# Document passage
________

Meet South American Street Food Truck, Kumache
In October 2021 Paola Velasco & Jose Sanchez decided the time was right, or completely wrong, to launch their foodie passion project. As Covid lingered, so too did their dream of launching a Venezuelan food truck business, called Kumache.
Leaving their beloved Venezuela behind in 2015, Paola and Jose moved to Melbourne, before relocating to Brisbane where they settled in and Jose began studying as a chef,
“The weather was also similar to Venezuela [Paola laughs]’.
For the next five years Paola and Jose remained in Brisbane loving every minute, but following the initial hit of Covid they both began to question their careers and future. With Jose’s best friend living in Newcastle it took little convincing for the couple to head south and the dream of opening their own business became a possibility.
“Kumache is something we had wanted to do for so long. Moving to Newcastle was our chance for a new experience, new jobs, and the time felt right so we took the risk, and it’s been working so far.” explains Paola.
An industrial designer by trade, Paola continues to work part time, however her passion along with Jose is Kumache.

________

# Work task
According to the food truck article, in what month and year did Paola Velasco and Jose Sanchez launch Kumache? The items are separate material and are not related to the food truck text.

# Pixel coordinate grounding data

________

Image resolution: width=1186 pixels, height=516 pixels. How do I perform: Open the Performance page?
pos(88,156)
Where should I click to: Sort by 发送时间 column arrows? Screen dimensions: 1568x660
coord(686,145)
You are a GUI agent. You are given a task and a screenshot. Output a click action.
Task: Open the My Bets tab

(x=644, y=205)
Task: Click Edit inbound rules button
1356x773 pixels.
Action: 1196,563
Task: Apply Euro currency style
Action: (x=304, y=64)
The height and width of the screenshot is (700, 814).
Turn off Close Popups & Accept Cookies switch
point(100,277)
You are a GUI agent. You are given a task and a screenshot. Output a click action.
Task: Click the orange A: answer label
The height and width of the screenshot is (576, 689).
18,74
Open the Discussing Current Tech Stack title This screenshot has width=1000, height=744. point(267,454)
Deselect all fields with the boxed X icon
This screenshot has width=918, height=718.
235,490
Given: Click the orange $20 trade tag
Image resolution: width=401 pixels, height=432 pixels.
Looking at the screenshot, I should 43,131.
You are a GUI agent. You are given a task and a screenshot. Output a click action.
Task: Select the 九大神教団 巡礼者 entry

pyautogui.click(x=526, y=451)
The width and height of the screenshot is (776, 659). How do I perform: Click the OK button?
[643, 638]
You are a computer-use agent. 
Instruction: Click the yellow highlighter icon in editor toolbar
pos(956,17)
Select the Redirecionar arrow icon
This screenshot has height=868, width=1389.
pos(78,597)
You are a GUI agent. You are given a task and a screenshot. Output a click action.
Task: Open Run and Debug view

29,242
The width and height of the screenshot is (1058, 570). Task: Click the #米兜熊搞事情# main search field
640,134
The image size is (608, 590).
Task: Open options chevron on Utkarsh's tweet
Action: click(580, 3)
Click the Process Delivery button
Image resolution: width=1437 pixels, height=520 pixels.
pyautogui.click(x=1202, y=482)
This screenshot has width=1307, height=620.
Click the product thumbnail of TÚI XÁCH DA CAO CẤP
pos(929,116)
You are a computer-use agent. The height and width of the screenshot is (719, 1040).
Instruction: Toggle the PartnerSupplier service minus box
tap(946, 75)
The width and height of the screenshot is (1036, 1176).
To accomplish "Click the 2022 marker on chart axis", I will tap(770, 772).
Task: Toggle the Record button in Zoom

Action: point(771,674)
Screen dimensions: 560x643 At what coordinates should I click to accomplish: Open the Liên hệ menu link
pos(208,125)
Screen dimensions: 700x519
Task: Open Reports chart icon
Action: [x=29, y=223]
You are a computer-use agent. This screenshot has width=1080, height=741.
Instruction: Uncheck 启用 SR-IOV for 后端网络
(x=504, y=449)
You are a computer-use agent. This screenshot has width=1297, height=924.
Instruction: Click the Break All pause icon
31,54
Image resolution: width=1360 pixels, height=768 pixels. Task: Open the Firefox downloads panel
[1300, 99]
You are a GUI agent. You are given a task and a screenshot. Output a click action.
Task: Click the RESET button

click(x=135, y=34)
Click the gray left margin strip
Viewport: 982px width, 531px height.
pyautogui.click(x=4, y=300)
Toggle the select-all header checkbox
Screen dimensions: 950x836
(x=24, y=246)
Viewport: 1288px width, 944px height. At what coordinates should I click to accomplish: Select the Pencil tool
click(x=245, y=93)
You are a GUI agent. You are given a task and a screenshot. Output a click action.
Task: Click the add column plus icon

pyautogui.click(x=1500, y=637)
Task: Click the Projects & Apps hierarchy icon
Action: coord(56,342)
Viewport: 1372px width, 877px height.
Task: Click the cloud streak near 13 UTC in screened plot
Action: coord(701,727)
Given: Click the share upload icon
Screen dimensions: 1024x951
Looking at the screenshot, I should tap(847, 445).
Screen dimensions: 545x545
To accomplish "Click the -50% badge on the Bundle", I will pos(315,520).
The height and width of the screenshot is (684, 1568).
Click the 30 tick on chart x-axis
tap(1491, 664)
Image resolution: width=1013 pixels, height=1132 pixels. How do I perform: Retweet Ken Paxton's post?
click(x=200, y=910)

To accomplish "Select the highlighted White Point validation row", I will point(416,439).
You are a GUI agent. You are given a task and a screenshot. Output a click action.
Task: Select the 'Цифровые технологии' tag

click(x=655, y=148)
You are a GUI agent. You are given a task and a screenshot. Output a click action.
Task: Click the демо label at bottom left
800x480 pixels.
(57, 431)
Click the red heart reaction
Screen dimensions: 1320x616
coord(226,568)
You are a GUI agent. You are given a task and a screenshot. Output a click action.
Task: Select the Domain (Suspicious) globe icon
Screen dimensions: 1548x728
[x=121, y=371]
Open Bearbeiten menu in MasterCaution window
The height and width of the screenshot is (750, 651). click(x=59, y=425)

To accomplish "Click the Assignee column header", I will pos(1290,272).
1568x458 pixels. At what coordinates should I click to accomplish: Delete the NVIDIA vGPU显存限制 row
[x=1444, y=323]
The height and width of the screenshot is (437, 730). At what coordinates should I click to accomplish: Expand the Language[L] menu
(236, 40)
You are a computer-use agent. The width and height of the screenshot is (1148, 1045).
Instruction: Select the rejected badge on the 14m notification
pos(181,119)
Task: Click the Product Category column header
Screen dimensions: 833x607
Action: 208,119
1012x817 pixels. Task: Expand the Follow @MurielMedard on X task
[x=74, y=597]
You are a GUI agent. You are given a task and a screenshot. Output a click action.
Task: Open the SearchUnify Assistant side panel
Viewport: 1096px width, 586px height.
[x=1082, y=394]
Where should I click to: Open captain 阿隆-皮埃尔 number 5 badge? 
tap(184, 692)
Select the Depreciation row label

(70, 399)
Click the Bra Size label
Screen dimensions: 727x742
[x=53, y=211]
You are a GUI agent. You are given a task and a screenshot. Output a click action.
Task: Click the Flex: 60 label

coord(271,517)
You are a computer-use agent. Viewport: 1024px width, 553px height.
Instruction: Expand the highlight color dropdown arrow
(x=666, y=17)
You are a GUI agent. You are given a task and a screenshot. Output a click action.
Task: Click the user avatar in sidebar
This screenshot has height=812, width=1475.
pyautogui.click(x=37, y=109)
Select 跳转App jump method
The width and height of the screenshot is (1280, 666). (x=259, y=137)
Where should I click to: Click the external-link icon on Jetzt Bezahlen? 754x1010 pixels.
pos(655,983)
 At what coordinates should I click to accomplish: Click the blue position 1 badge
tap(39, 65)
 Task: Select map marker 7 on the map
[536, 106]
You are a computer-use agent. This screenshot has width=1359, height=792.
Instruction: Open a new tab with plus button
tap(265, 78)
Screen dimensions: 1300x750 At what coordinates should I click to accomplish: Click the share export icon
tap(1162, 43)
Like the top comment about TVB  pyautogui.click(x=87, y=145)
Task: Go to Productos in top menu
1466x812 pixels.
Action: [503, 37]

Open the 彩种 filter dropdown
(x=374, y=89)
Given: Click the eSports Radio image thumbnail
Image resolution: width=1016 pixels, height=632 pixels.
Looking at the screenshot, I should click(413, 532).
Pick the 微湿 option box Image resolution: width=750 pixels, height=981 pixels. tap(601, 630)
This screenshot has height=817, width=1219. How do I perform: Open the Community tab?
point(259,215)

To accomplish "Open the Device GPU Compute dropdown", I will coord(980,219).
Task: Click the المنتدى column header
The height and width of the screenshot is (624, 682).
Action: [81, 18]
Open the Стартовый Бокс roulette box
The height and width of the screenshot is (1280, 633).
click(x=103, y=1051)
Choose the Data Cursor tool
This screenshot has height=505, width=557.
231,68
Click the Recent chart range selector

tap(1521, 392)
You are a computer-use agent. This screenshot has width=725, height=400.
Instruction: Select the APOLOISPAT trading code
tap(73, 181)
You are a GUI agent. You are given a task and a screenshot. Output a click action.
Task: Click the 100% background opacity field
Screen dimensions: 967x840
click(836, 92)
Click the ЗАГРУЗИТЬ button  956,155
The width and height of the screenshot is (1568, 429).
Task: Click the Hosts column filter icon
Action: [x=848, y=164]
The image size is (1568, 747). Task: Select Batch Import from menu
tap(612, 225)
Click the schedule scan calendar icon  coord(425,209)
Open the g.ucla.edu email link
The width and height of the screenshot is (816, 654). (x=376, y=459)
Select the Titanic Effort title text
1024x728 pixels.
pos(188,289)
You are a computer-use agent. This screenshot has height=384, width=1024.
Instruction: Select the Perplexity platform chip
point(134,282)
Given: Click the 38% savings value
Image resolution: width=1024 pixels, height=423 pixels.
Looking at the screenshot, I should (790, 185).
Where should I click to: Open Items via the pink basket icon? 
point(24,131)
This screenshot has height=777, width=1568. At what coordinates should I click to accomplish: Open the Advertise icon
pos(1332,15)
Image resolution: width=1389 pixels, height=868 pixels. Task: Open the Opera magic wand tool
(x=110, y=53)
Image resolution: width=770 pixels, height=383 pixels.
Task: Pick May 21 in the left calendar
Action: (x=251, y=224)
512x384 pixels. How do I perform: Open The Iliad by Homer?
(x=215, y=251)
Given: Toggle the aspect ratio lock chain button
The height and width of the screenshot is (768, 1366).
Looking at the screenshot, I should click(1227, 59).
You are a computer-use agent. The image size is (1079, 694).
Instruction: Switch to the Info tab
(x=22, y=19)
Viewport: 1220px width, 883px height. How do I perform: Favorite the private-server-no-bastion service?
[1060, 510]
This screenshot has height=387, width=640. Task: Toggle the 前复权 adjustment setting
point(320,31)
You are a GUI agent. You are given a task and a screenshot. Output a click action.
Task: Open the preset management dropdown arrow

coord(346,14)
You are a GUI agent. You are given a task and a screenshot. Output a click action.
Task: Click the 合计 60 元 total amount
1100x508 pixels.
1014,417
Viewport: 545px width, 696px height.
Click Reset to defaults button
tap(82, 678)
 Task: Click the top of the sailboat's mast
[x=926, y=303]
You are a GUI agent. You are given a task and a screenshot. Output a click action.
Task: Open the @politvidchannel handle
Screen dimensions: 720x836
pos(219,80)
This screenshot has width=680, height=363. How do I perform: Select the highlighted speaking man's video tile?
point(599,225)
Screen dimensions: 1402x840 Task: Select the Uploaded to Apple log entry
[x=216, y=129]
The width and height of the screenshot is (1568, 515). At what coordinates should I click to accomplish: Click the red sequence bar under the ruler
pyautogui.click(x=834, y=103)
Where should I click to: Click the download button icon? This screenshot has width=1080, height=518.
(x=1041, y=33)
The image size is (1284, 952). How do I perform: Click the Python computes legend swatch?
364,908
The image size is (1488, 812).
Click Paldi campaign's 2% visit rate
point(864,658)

________

# Result of this task
October 2021